[Text excerpt]
▬▬▬
PY952-7-SP is intended to introduce MA students to what is generally agree to be the most influential and significant tradition of critical social philosophy to have emerged within twentieth-century European thought. This tradition continues up to the present day, and is usually referred to as the 'Frankfurt School'. The module may concentrate on one or more of the leading figures, such as Theodor W. Adorno, Max Horkheimer, Jürgen Habermas and Axel Honneth, or focus on specific themes such as reification, social pathology, or freedom and autonomy.
The topic for Spring 2018 is The Frankfurt School and French Critical Theory
According to thinkers of the 'Frankfurt School', modern society has become dominated by 'instrumental rationality', which prioritizes technical efficiency at the expense of reflection on the goals and values guiding human nature. But how do we justify critique if we assume there are no social relationships which have not been contaminated by it? And how do we prevent our vision of an alternative kind of society from being implausibly utopian, or even authoritarian?
In this module we shall pursue two lines of inquiry. The first will look at how this problem is articulated in the first two generations of the Frankfurt School, with particular focus on Adorno and Horkheimer's Dialectic of Enlightenment and Jürgen Habermas's critique of the 'colonization of the life world'. The second line of inquiry will turn to the work of Michel Foucault, which is often presented as offering an alternative model of social critique that is able to circumvent the whole problem of 'normative foundations', and to avoid proposing utopian alternatives.
▬▬▬
[The data]
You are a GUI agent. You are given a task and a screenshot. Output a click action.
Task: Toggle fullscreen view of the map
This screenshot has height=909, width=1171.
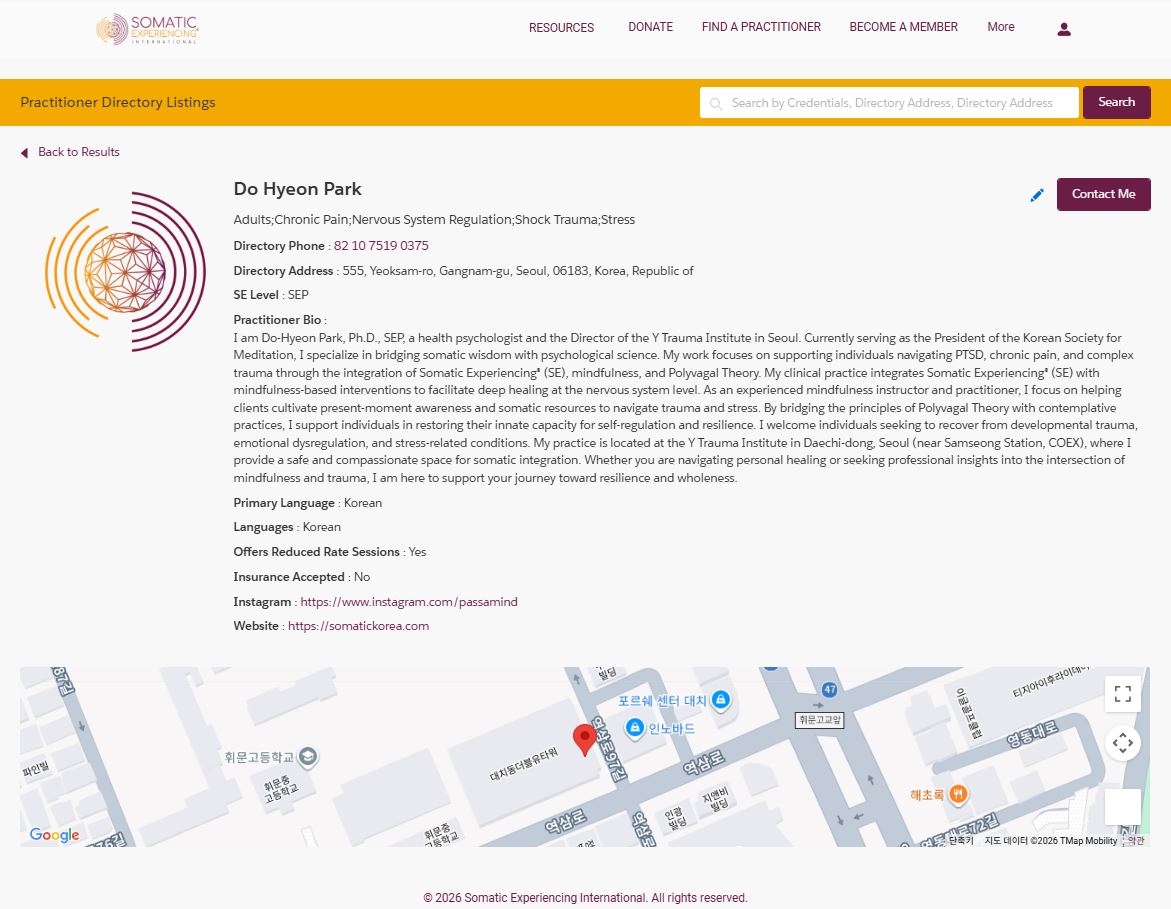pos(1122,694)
▬▬▬
[Required action] Continue the course description on the Frankfurt School from the point where it stops. The material has no connection to the course description above.

[Response to this task]
Learning Outcomes
At the end of the module students should have:
* introduce students to key Frankfurt School thinkers such as Theodor Adorno, Max Horkheimer, and Jürgen Habermas;
* introduce students to the thought of Michel Foucault
* consider the philosophical problems involved in constructing a critical social theory, and in particular the justification of critical judgements concerning contemporary society;
* assess the extent to which the approaches developed by the Frankfurt School and Foucault and can deliver convincing critical diagnoses of contemporary society.
By the end of the module, students should also have acquired a set of transferable skills, and in particular be able to:
* demonstrate good understanding of the central philosophical problems involved in constructing a critical theory of society;
* explain the distinctive contributions that the Frankfurt school and Foucault make to a critical theory of society;
* define the task in which they are engaged and exclude what is irrelevant;
* seek and organise the most relevant discussions and sources of information;
* process a large volume of diverse and sometimes conflicting arguments;
* compare and evaluate different arguments and assess the limitations of their own position or procedure;
* write and present verbally a succinct and precise account of positions, arguments, and their presuppositions and implications;
* be sensitive to the positions of others and communicate their own views in ways that are accessible to them;
* think 'laterally' and creatively - see interesting connections and possibilities and present these clearly rather than as vague hunches;
* maintain intellectual flexibility and revise their own position if shown wrong;
* think critically and constructively.